America’s judicial system is a lot like a Roach Motel–it’s easy to get into court, but very difficult to get out once you’ve been “trapped.” Most lawyers agree that while nobody likes to pay attorneys’ fees for anything (heck, let’s let our hair down–nobody likes paying or dealing with lawyers, period), but the fee a lawyer will charge to keep you out of trouble is only a small fraction of the fee a lawyer will charge to get you out of trouble once it’s happened.
- Big firm or small firm? Generally speaking, the larger the law firm, the greater the overhead, therefore the higher the hourly rates you will be expected to pay. Still, larger firms have a number of advantages over smaller ones. Over the past 20 years, lawyers have become incredibly specialized. If you use a solo practitioner or small firm as your lawyer(s), it’s likely that they will not have all the skills you may need to grow your business. I don’t know of any solo practitioner, and very few small firms (under 10 lawyers) that could handle your lawsuits, negotiate your lease of office or retail space, file a patent or trademark, draft a software license agreement, advise you on terminating a disruptive employee, and oversee your corporate annual meeting. Sooner or later, these “generalists” will have to refer you out to specialists, and you will find yourself dealing with two or three (or even more) attorneys.
While larger firms are more expensive to deal with, they have two significant advantages: 1) they usually have all the legal skills you need “under one roof,” and 2) they have a lot of clout in the local, regional and (perhaps) national legal community. A nasty letter from a “powerhouse” law firm with offices in 30 states is a lot more intimidating than a nasty letter from a solo practitioner who is not admitted to practice in the defendant’s state. Also, being connected with a large, well-established Denton law firm may have intangible benefits–they may be willing to introduce you to financing sources or use their name as a reference when seeking partnership arrangements. Certainly if you run a fast-growing entrepreneurial company that plans to go public (or sell out to a big company) some day, you would need to work with lawyers whose names are recognized in the investment banking and venture capital communities.
Types of Attorneys
Like doctors, lawyers are becoming increasingly specialized. Someone who does mostly wills, house closings and other “non-business” matters is probably not a good fit for your business. At the very least, you will need the following sets of skills. The more skills reside in the same human being, the better!

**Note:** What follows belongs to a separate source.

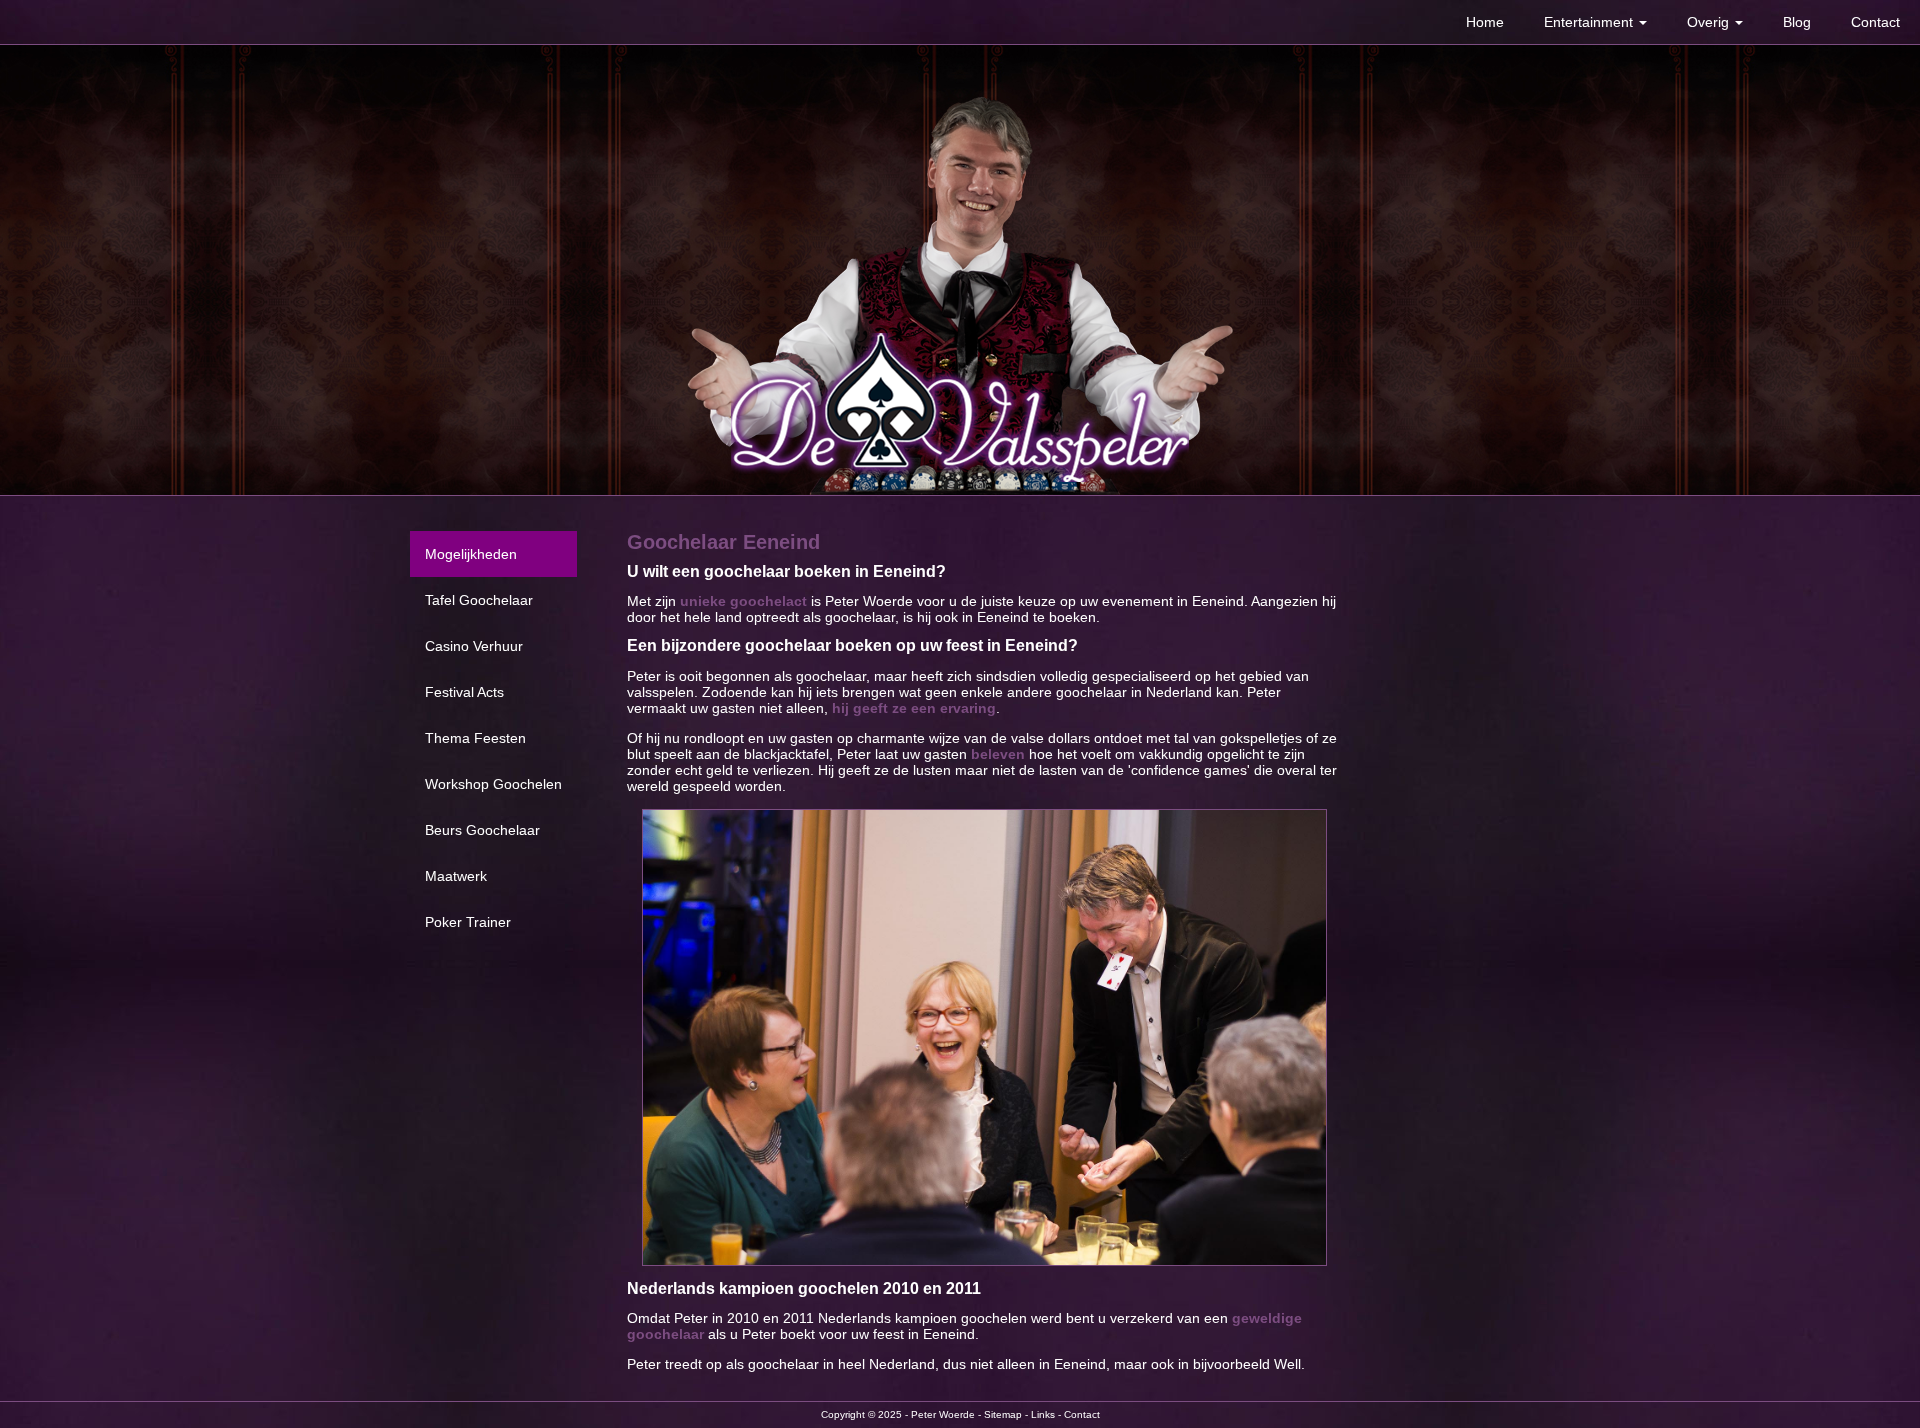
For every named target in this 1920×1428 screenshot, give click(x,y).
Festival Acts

1. Contracts. You will need a lawyer who can understand your business quickly; prepare the standard form contracts you will need with customers, clients and suppliers; and help you respond to contracts that other people will want you to sign.
2. Business organizations. You will need a lawyer who can help you decide whether a corporation or limited liability company (LLC) is the better way to organize your business, and prepare the necessary paperwork.
3. Real estate. Leases of commercial space–such as offices and retail stores–are highly complex and are always drafted to benefit the landlord. Because they tend to be “printed form” documents, you may be tempted to think they are not negotiable. Not so. Your attorney should have a standard “tenant’s addendum,” containing provisions that benefit you, that can be added to the printed form lease document.
4. Taxes and licenses. Although your accountant will prepare and file your business tax returns each year, your lawyer should know how to register your business for federal and state tax identification numbers, and understand the tax consequences of the more basic business transactions in which your business will engage.
5. Intellectual property. If you are in a media, design or other creative-type business, it is certainly a “plus” if your lawyer can help you register your products and services for federal trademark and copyright protection. Generally, though, these tasks are performed by specialists who do nothing but “intellectual property” legal work. If your lawyer says he or she “specializes in small businesses,” then he or she should have a close working relationship with one or more intellectual property specialist.